Por supuesto que no podemos responder aquí con exactitud todas estas dudas, por la carencia de datos precisos al respecto. Pero el sólo hecho de plantearlas y ver cómo los poderes mediáticos bombardean en forma sistemática con mensajes que potencian esa sensación de indefensión de las grandes mayorías, permite inferir que estas maras pueden jugar un papel político que va muchísimo más allá que lo que sabe cada uno de estos jóvenes que actúa en ellas. Podría decirse que hay en estas apreciaciones una óptima confabulacionista. Espero que el discurso paranoico no me doblegue, pues está claro que todos estos patrones arriba mencionados, más que responder a abstrusos fundamentalismos que ven conspiraciones de la CIA en cada esquina, abren interrogantes que “llamativamente” ningún medio de comunicación contribuye a aclarar sino, por el contrario, oscurece más aún día a día.

Se entremezclan en todo este proceso varias lógicas: por un lado, efectivamente hay una búsqueda psicológica de estos jóvenes en relación a “familias sustitutas”, deseos de protagonismo, sensación de poder; elementos que, sin dudas, la mara les confiere (en mayor o menor medida, cualquier joven participa de esas búsquedas en cualquier parte que esté). Pero además, articulándose con ese nivel subjetivo, todo indicaría que hay determinantes político-ideológicos en los planes de acción de estos grupos que llevan a pensar que, “curiosamente”, allí donde puede generarse la protesta social, aparecen las maras. Si las grandes masas urbanas empobrecidas no se benefician con esto sino que, al contrario, viven en la permanente zozobra, maniatados, guardando un forzado silencio, ¿quién sacará provecho de esto? Si podemos entenderlas entonces como mecanismos de control social: ¿quién controla? Seguramente los mismos poderes que vienen controlando todo desde hace un buen tiempo; y sabemos que los poderes no son nunca ni “buenitos”, ni transparentes. “El fin justifica los medios”, se dijo hace mucho…, y no se equivocaba quien lo dijo, que fue alguien que sabía mucho de estas opacidades del poder: Maquiavelo.

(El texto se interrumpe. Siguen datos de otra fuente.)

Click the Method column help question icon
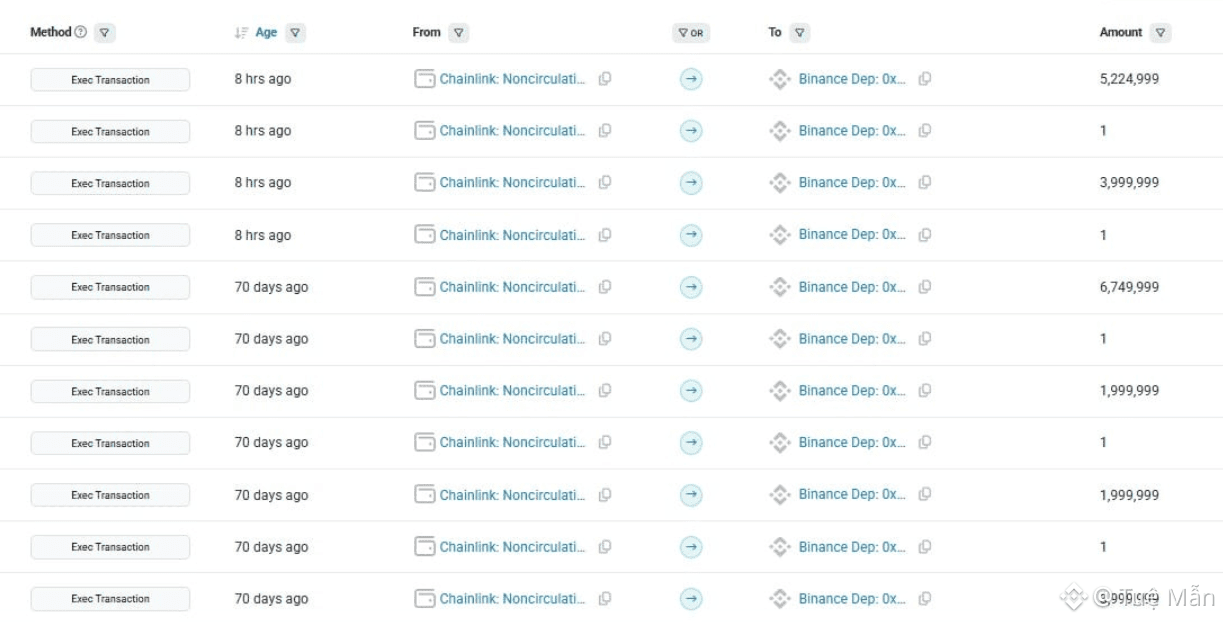This screenshot has height=622, width=1223. [x=81, y=32]
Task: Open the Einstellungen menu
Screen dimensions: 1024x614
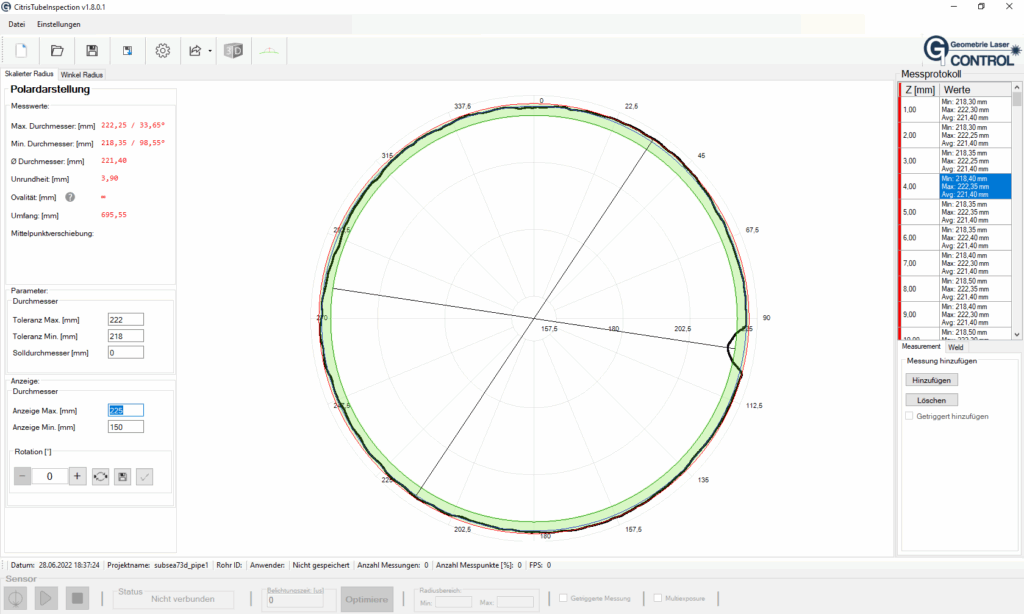Action: click(x=58, y=24)
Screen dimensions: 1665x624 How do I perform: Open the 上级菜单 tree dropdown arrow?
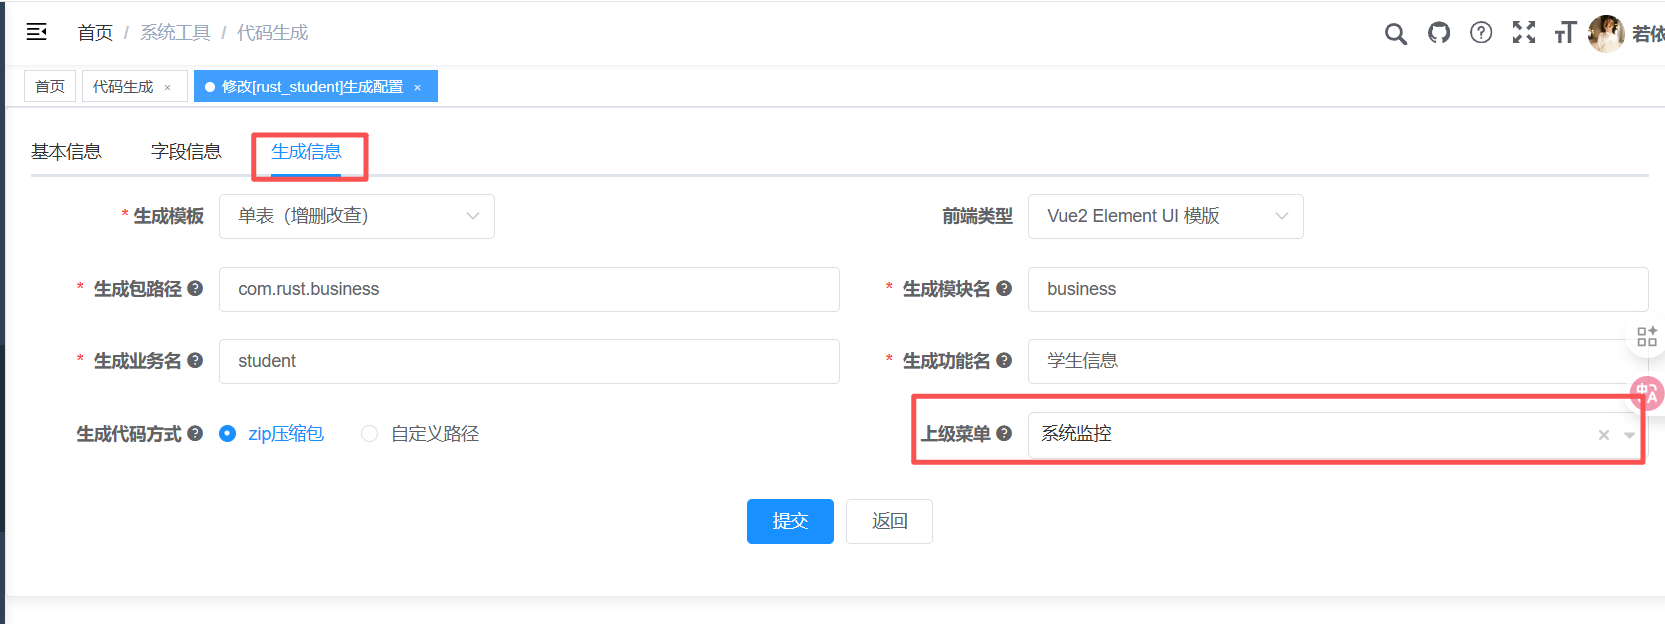1629,435
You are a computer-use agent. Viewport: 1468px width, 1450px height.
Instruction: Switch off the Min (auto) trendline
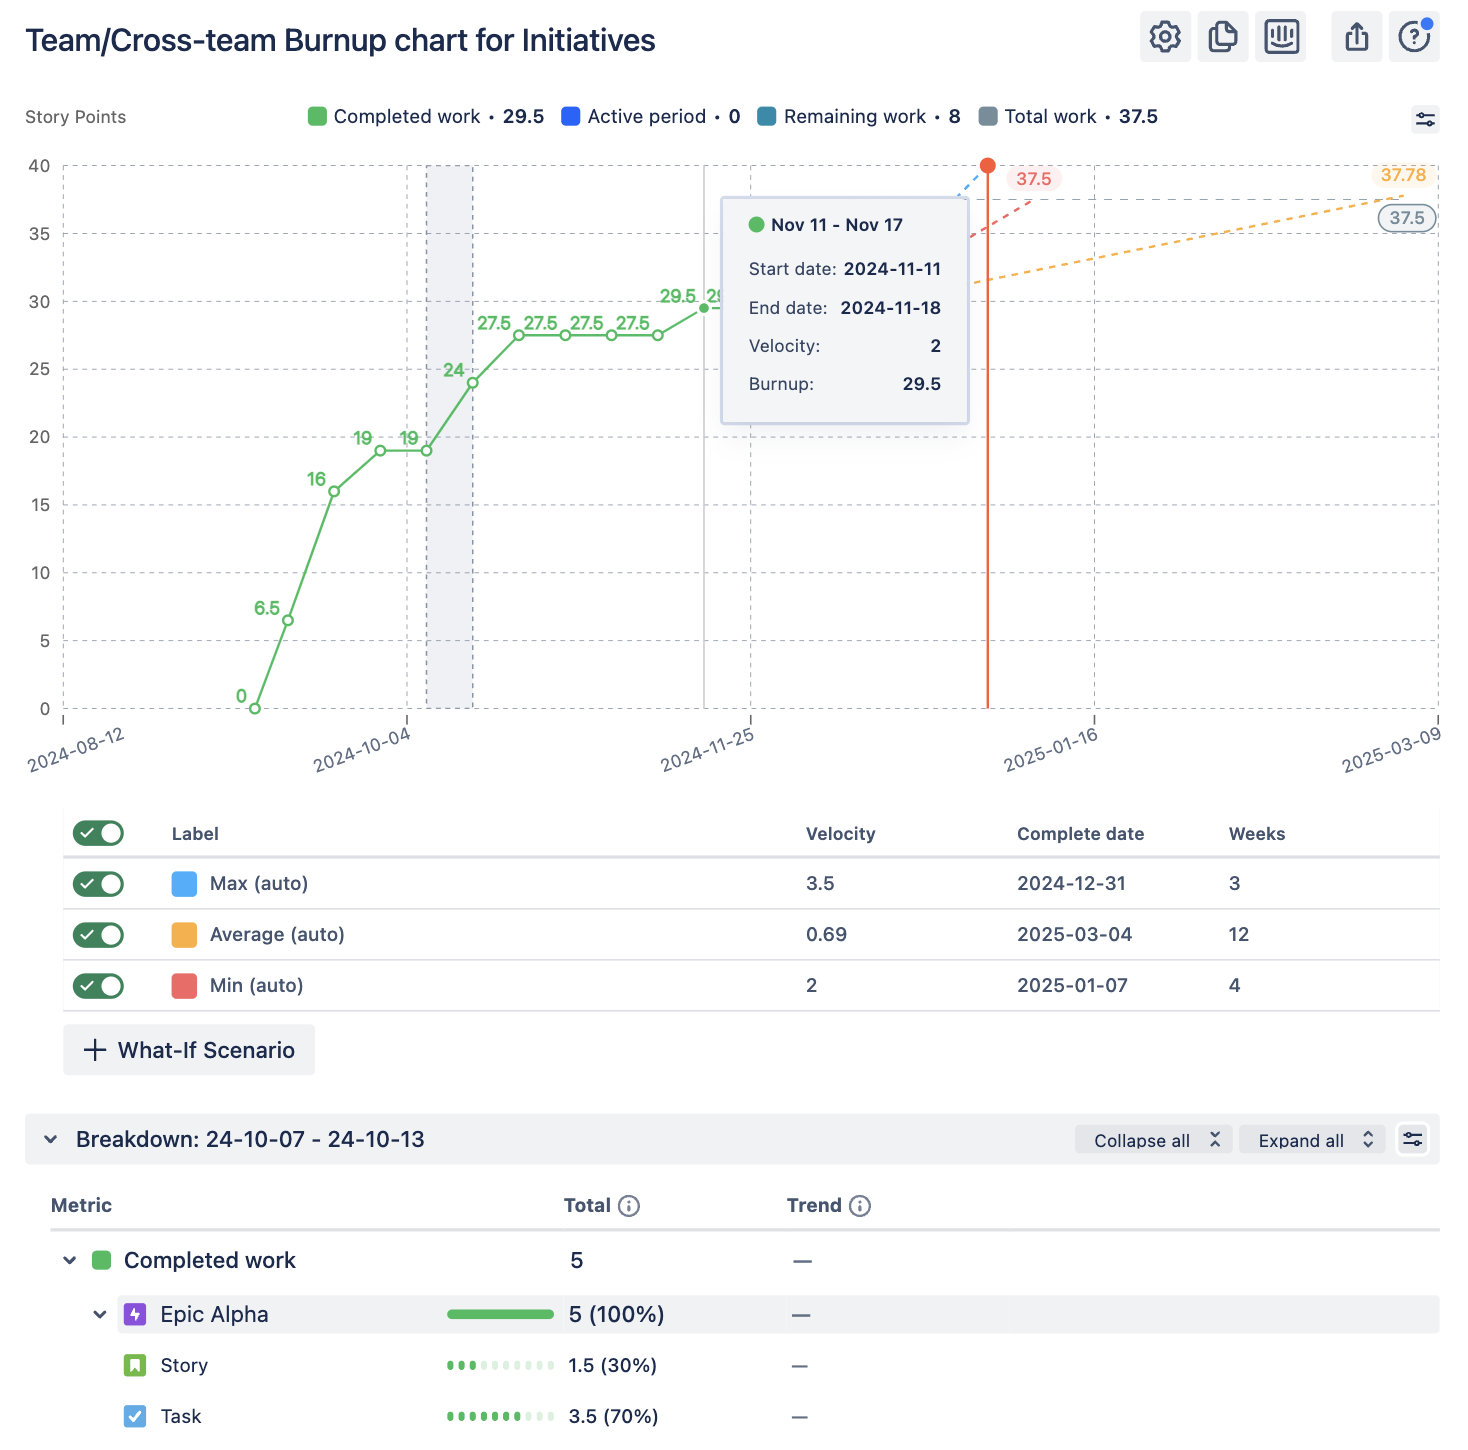coord(97,985)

Insistimos: todas estas son hipótesis. Pero la experiencia nos enseña que estos rimbombantes hechos mediáticos –como la caída de las Torres Gemelas en Nueva York con los avionazos del 11 de septiembre del 2001, el “fundamentalismo islámico” que es el nuevo demonio para otra parte del mundo (el Medio Oriente), el narcotráfico (que nos toca a los latinoamericanos en buena medida), o en su momento, durante la Guerra Fría, el “comunismo internacional” que abría supuestas cabezas de playa por todos lados–, funcionan como fantasmas que sirven para atemorizar, y por tanto: controlar. En cada país con petróleo o agua dulce aparece sugestivamente una célula de Al Qaeda que, por supuesto, justifica todo.
¿Se estará repitiendo la misma historia con esto de las maras? ¿Por qué el gran “problema nacional” de los sufridos países de Centroamérica son las maras y no la pobreza y exclusión que las producen?